Selected passage:

Tap changers can be on load or off load. On load tap changers generally consist of a diverter switch and a selector switch operating as a unit to effect transfer current from one voltage tap to the next. It was more than 60 years ago on load tap changers were introduced to power transformers as a means of on load voltage control.
Tap changers possess two fundamental features:
(a) Some form of impedance is present to prevent short circuiting of the tapped section,
(b) A duplicate circuit is provided so that the load current can be carried by one circuit whilst switching is being carried out on the other.
The impedance mentioned above can either be resistive or reactive. The tap changer with a resistive type of impedance uses high speed switching, whereas the reactive type uses slow moving switching. High speed resistor switching is now the most popular method used worldwide, and hence it is the method that is reviewed in this report.
The tapped portion of the winding may be located at one of the following locations, depending upon the type of winding:
(a) At the line end of the winding;
(b) In the middle of the winding;
(c) At the star point.
The most common type of arrangements is the last two. This is because they give the least electrical stress between the tap changer and earth; along with subjecting the tapings to less physical and electrical stress from fault currents entering the line terminals. At lower voltages the tap changer may be located at either the low voltage or high voltage windings.
Tap changers can be connected to the primary or secondary side windings of the transformer depending on:
- Current rating of the transformer
- Insulation levels present
- Type of winding within the transformer (eg. Star, delta or autotransformer)
- Position of tap changer in the winding
- Losses associated with different tap changer configurations eg. Coarse tap or reverse winding
- Step voltage and circulating currents
- Cost
- Physical size on-load tap changer
The Consequences Of Transformer Failure
Transformers are one of the more expensive pieces of equipment used in a power system, and the potential consequences of failure can be quite damaging. This has been shown in the past with the political and media attention surrounding blackouts at various locations around the world. Within Australia and New Zealand, the largest cost transformer failures have occurred due to internal winding faults, faulty load tap changers, and failed winding accessories respectively.
Failure of winding accessories includes loose coil clamping bolts, together with internal winding faults and faulty tap changers. These failures affected on average ten transformers per year during the period 1975 to 1995, incurring repair costs of at least $600,000 per year, together with other associated costs. For example, with several elements drawn from an Australian case study and through discussion with engineers at Pacific Power’s Advanced Technical Center, the cost of a generator unit transformer failing has been conservatively estimated at $5.4M. This figure was considered conservative because there are many other factors that could be added on to this figure that are difficult to determine. It is interesting to note the root of these failures appear to have been predominantly design and manufacturing flaws.
Current Maintenance Strategies of Transformer Tap Changers
During the past years and after a number of visits, meetings, lectures and training courses, the conclusion has been reached that proper organization and execution of OLTC maintenance is found only in very few cases.
The frequency of maintenance to on load tap changers is dependent on the condition of the diverter switch and the necessity to maintain the motor drive unit. Maintenance of the diverter switch should be carried out on a cyclic basis, but on transformers where frequency of tap change is high, maintenance may be necessary before the cyclic maintenance becomes due. A certain period should not be exceeded between inspections. When considering inspection periods, serious consideration should be given to the breaking of circulating current which in some cases may exceed the load current.

Record excerpts:

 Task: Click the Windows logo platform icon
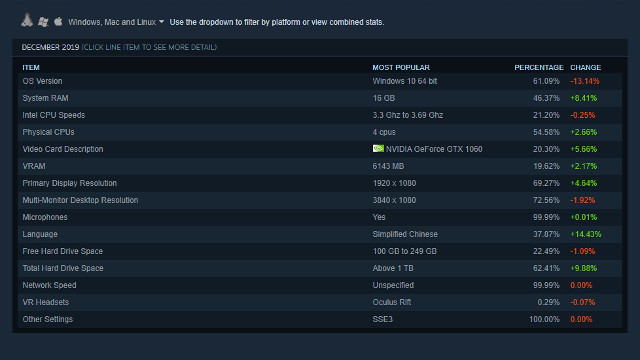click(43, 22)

--

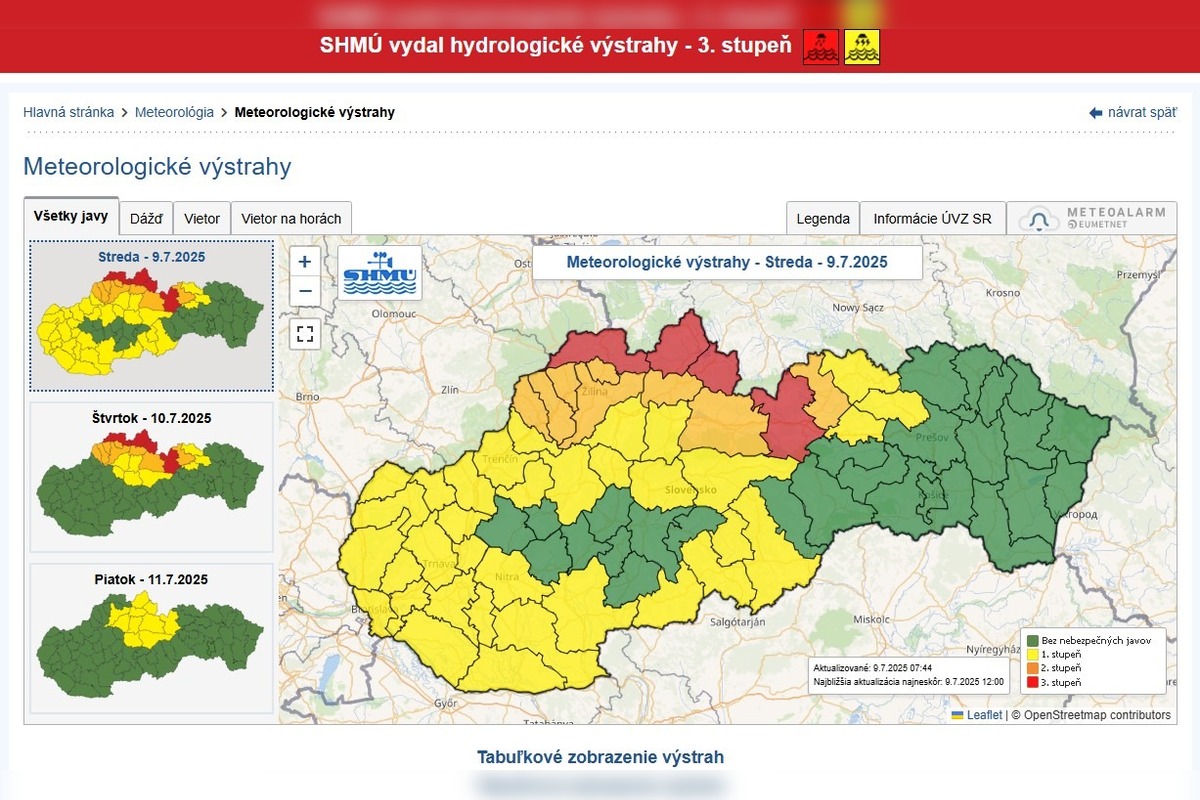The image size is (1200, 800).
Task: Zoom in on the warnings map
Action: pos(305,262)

Problem to solve: Set down the part of the transformer tap changer text starting at "The impedance mentioned" and ending at "in this report.", word for word.

Solution to the problem:
The impedance mentioned above can either be resistive or reactive. The tap changer with a resistive type of impedance uses high speed switching, whereas the reactive type uses slow moving switching. High speed resistor switching is now the most popular method used worldwide, and hence it is the method that is reviewed in this report.